Eye View 

by David Charbonneau


Slide in wages , not taxes, to blame for plight of middle class


May 9, 2000
Kamloops Daily News


If these are the good times, I don't want to know the bad. 
Somebody is making a lot of money, but it isn't middle class
Canadians.   Stock markets are soaring, economic indicators
are up, but it's the rich who are getting obscenely rich.    

Middle class Canadians are  working harder, but even with
two wage earners in a family they are sinking deeper into
debt.  Household debt soared alarmingly by 14 percent in the
last decade, according to the Vanier Institute of the
Family. Canadians vainly try to maintain a life style they
once enjoyed as children when their parents were relatively
well off.  They dream of a life of conspicuous consumption
that they see  on American television, a life now beyond the
grasp of most Canadians and Americans.

The incomes of middle class Canadians are slipping away.
Family incomes dropped 6 per cent from 1989 to 1998.  This
was a time in which things were supposed to be getting
better -- the recession of the early 1990s was over.
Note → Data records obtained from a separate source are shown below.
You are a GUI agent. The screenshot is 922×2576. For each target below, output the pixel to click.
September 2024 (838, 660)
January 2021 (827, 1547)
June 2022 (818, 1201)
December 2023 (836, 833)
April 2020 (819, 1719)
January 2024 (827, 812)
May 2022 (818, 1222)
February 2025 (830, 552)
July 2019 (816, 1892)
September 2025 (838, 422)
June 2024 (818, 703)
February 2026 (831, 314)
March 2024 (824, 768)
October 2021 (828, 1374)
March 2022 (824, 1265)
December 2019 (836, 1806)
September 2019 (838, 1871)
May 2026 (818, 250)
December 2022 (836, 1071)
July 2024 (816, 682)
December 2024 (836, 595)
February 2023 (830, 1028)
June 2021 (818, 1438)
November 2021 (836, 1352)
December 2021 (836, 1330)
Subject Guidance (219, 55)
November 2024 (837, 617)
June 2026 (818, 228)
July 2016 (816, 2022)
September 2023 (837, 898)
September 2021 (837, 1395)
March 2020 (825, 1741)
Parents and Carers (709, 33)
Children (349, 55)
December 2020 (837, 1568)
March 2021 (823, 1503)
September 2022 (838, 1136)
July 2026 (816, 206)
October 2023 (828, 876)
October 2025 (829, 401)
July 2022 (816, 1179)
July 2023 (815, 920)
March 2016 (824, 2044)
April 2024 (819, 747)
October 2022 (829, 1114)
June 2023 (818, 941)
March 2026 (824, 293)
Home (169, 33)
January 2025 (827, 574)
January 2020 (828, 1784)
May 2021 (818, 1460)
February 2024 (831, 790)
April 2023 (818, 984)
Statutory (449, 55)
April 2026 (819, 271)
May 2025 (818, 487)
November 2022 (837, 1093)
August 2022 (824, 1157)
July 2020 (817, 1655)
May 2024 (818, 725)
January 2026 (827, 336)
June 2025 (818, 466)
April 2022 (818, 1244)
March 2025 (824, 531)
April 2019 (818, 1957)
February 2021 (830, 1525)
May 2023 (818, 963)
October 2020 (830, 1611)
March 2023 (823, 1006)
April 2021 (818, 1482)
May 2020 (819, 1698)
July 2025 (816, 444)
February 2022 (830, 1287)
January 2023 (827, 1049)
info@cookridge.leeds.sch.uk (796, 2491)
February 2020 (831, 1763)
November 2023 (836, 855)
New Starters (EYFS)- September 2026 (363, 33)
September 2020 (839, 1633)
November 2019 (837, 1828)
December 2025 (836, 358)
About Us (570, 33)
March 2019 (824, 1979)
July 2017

But try as they might, middle class Canadians are becoming 
sucked towards either the extreme pole of poverty, or for a
very few at the opposite end, riches.  As they struggle to
live the dream, preparation for retirement is sacrificed. 
Savings dropped from 10 to 1.5 per cent of after tax income. 
Their lost standard of living aches like a phantom limb, a
way of life permanently severed. They want answers to the
aching loss in their standard of living.

An easy target of their grief is taxes -- a cure promoted by
the rich, who have the most to gain by tax cuts.  But taxes
actually fell slightly in the 1990s, says the Vanier
Institute (measured constant dollars). The Tax Revolt should
be an Income Revolt, but many Canadians have bought into the
mythical benefits of lower taxes.  The billions of dollars
of tax reduction announced in the recent federal budget will
only amount to a few hundred dollars per person, annually.

No, taxes are not the culprit in the drift towards the
bottom . The main reason for the loss in standard of living
is a drop in wages, which fell relative to inflation. 
Unions participated in the national cause of debt reduction
though lower wage demands.  Minimum wages dropped in
constant dollar values.  There was a shift from permanent,
well paying jobs to part time and  short-contract jobs, and
a resulting loss in benefits.  More health care paid out of
the employee's pocket.

Taxes are way of keeping the poles from widening. The plight
of low income families has worsened as a result of reduced
transfer payments to the provinces from the federal
government.  Now that we have a budgetary surplus, more
money should be provided in the form of unemployment
insurance, universal day care, and other transfers to low
income Canadians. 

As the middle class slipped into the ranks of the working
poor, the poor slipped into the ranks of the destitute
homeless.  This was especially true in large cities,
according to the Canadian Council on Social Development. 
Poverty jumped by the greatest amount in Canada's largest
cities: Montreal, Vancouver and Toronto. 

The faces of the poor are easily recognized.  The greatest
numbers are single mothers, followed closely by recent
immigrants,  urban aboriginals, elderly women, and children. 
I would have thought that in a country that loves children,
Canadians would gladly pay taxes that goes to see them
decently clothed, fed and sheltered.

They urban poor are soon to be joined, I suspect, by farmers
abandoned by an uncaring government who is not concerned at
all to see them plowed under by global free trade.  Other
countries are prepared to subsidize a rural life, but the
prime minister's classic shrug seems to say, "let them eat
dirt".

If you can't find a compelling social or moral reason why
tax dollars should help the poor, think of it in practical
terms.   As poor Canadians resort to crime, the cost of
policing, the court systems and incarceration increases. 
Think about the lost productivity of those millions of
people who are not doing useful work that could benefit
themselves and society as a whole. 

The good times roll, it seems, to the beat of a funeral dirge.